Morgan Stanley listed several near-to-medium-term catalysts that could shape the investment narrative. These included the ramp-up of NMIA, tolling at the Ganga Expressway, ANIL’s capacity additions and wafer/ingot commissioning, and data centre capacity additions under firm hyperscaler contracts.

It also flagged stabilisation of the copper plant and PVC operations as important operating milestones. The note framed these as execution markers that can turn capex and commissioning timelines into visible earnings contribution.

Key numbers at a glance

ItemDetail (as per report/market updates)
Brokerage actionMorgan Stanley initiated coverage
RatingOverweight
Target price₹3,638 per share
Upside cited~23% from previous close (also referenced ~20% from day’s high; ~21% from current levels in updates)
Intraday move (June 24)Up to ~2.4% to ~2.5%; later up 1.66% at ₹3,012
FY27 driversNMIA commissioning; new energy expansion and backward integration; Ganga Expressway tolling; higher copper utilisation
FY26–FY30E forecastRevenue CAGR 19%; EBITDA CAGR 32%
EBITDA estimate₹14,000 crore (FY26) to ~₹42,300 crore (FY30)
Mix shift~80% of FY26 EBITDA from core infra and utilities portfolio

Why the call matters for investors tracking AEL

The initiation adds a clear framework around how AEL’s portfolio is expected to translate into earnings, with FY27 positioned as the year when multiple large assets move into commercial operations. The emphasis on regulated or contracted infrastructure and on manufacturing platforms also signals why the brokerage sees improving earnings quality alongside growth.

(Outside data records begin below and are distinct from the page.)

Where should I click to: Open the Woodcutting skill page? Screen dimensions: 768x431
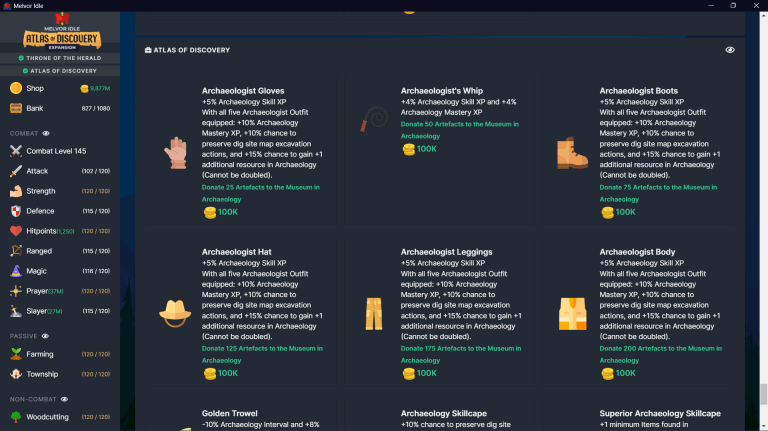(47, 417)
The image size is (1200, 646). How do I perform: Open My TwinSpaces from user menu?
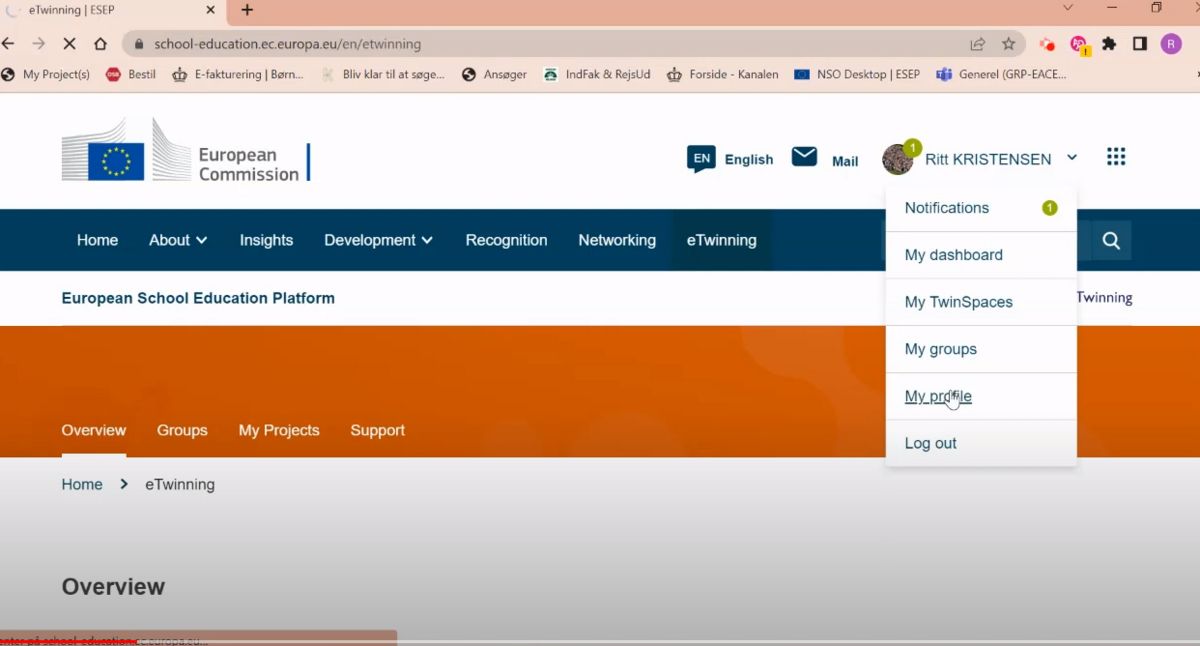pos(958,302)
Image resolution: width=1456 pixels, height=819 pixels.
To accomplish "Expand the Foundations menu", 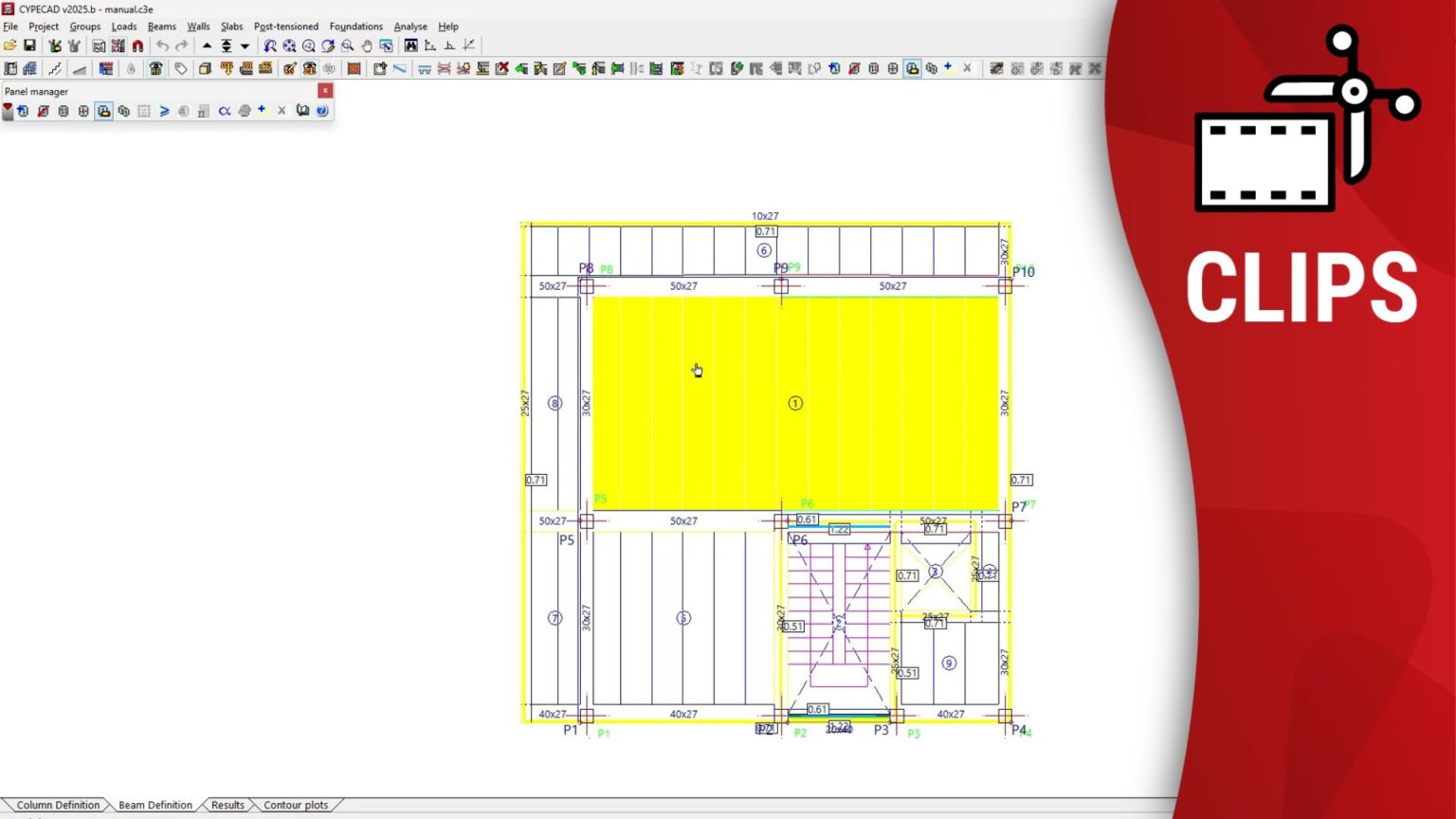I will pos(355,27).
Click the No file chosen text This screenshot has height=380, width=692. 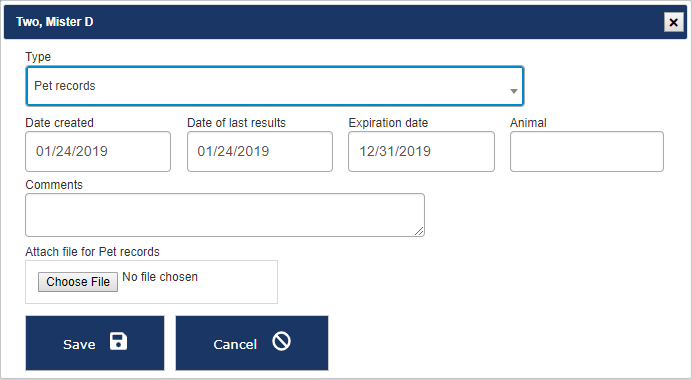[x=160, y=277]
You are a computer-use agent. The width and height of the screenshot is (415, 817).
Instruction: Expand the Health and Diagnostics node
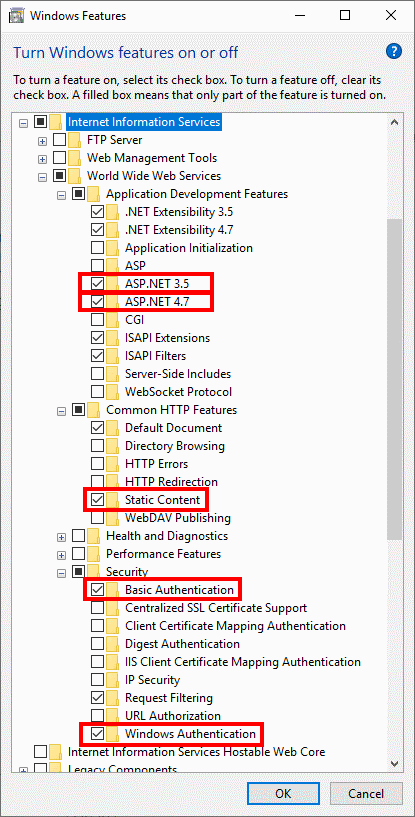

The market reaction shows investors are sensitive to execution milestones such as airport commissioning, tolling commencement, and utilisation ramp-ups. For AEL shareholders, the key question implied by the report is whether commissioning and scale-up timelines can be met closely enough to support the projected FY26–FY30E trajectory.

Conclusion

Morgan Stanley’s Overweight initiation on Adani Enterprises, with a ₹3,638 target, rests on a portfolio-level view: multiple infrastructure and new-economy businesses scaling at the same time, with FY27 highlighted as an inflection year. The next set of signposts will be progress on NMIA commissioning, Ganga Expressway tolling, and operating ramp-ups in new energy and copper, which the brokerage has identified as core catalysts.

Frequently Asked Questions

Morgan Stanley initiated coverage on Adani Enterprises with an Overweight rating and a target price of ₹3,638 per share.
The brokerage cited about 23% upside from the previous close, with other market updates also referencing roughly 20% to 21% depending on the reference price.
Morgan Stanley said AEL follows a repeatable model of incubation, scaling, monetisation and capital recycling, and noted a 30% market-cap CAGR since its 1994 IPO.
Morgan Stanley expects FY27 to benefit from NMIA commissioning, new energy expansion and backward integration, Ganga Expressway tolling, and higher copper smelting utilisation.
Morgan Stanley forecasts revenue CAGR of 19% and EBITDA CAGR of 32% over FY26–FY30E, with EBITDA estimated to rise from about ₹14,000 crore to ~₹42,300 crore.